In the face of these facts it can hardly be denied that mother-right and mother-power among the Khasis are still very much alive. Here at least descent through the mother does involve power to women, and confers exceptional rights, especially as regards inheritance. I have already called attention to the equality of the women with men in the code of sexual morality. This is so important that it is worth while to follow it a little further. That freedom in love carries with it domestic and social rights and privileges to women I have no longer to prove. We found the same freedom under the maternal family among the Iroquois and Zuñi Indians: there courtship was in the hands of the woman; there also divorce was free, and a couple would rather separate than live together inharmoniously. I have given proof of the happy domestic life of these peoples. Equality in the sexual relationships has always been closely associated with the status of women. Wherever divorce is difficult, there woman’s lot is hard, and her position low. It is part of the patriarchal custom which regards the man as the owner of the woman. It would be easy to prove this by the history of marriage in the races of the past, as also by an examination of the present divorce laws in civilised countries. I cannot do this, but I make the assertion without the least shadow of doubt. “Free divorce is the charter of Woman’s Freedom.” I would point back in proof to these examples of the maternal family, foremost among whose privileges is this equality of partnership in marriage. Here you have before you, solved by these primitive peoples, some of the most urgent questions that yet have to be faced by us to-day. To hear of peoples who live gladly, and without those problems that are rotting away our civilisation, brings a new courage to those of us, who sometimes grow hopeless at our own needless wastage of love and life.
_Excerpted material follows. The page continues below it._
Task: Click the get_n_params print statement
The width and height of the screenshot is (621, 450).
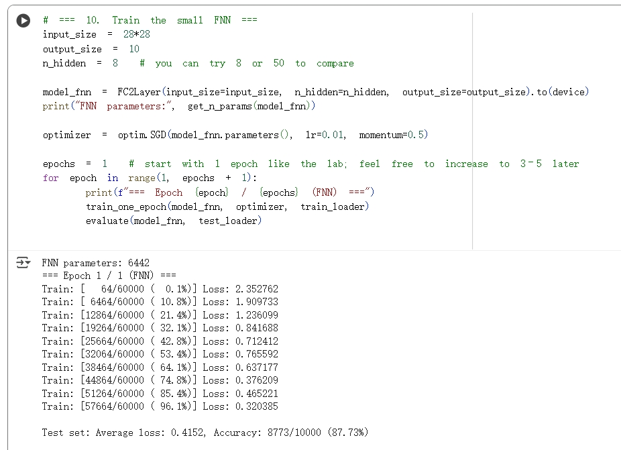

I must not say more upon this question, though it is one that tempts me strongly. It is not, however, my purpose in this book to offer opinions of my own on these problems of the relations of the two sexes; I prefer to leave the facts of the mother-age to speak for themselves. Those whose eyes are not blinded will not fail to see.[81]
FOOTNOTES:
[73] In an Introduction to The Khasis, by P. R. Gurdon. This work, written by one who had a long and intimate knowledge of the Khasi tribes, gives an admirable account of the people, their institutions and domestic life. See also Sir J. Hooker, Himalayan Journal, Vol. II, pp. 273 et seq.; Dalton, Descriptive Ethnology of Bengal; and a series of papers by J. R. Logan, in the Journal of the Indian Archipelago, 1850-1857. Mr. Frazer (The Golden Bough, Part IV, Adonis, Attis, Osiris, p. 387) gives a short account of the Khasis; also McGee in the article The Beginning of Marriage already quoted.
[74] The Khasis, pp. 62, 64, 82. All the facts I have given of the Khasis are taken from Mr. Gurdon’s work, unless otherwise stated.
[75] An incantation used in addressing this god begins: “O Father, Thaulang, who hast enabled me to be born, who hast given me my stature and my life.” This is very certain proof that the maternal system among the Khasis has no connection with uncertainty of paternity.
[76] This is the opinion of Sir Charles Lyell and Mr. Gurdon. We may compare the remark of Prof. Karl Pearson: “According to the evidence not only the seers but the sacrificers among the early Teutons were women.”
[77] Fischer, Tour. As. Soc., Bengal, Vol. IX, Part II, p. 834.
[78] Dalton, Descriptive Ethnology of Bengal, p. 57.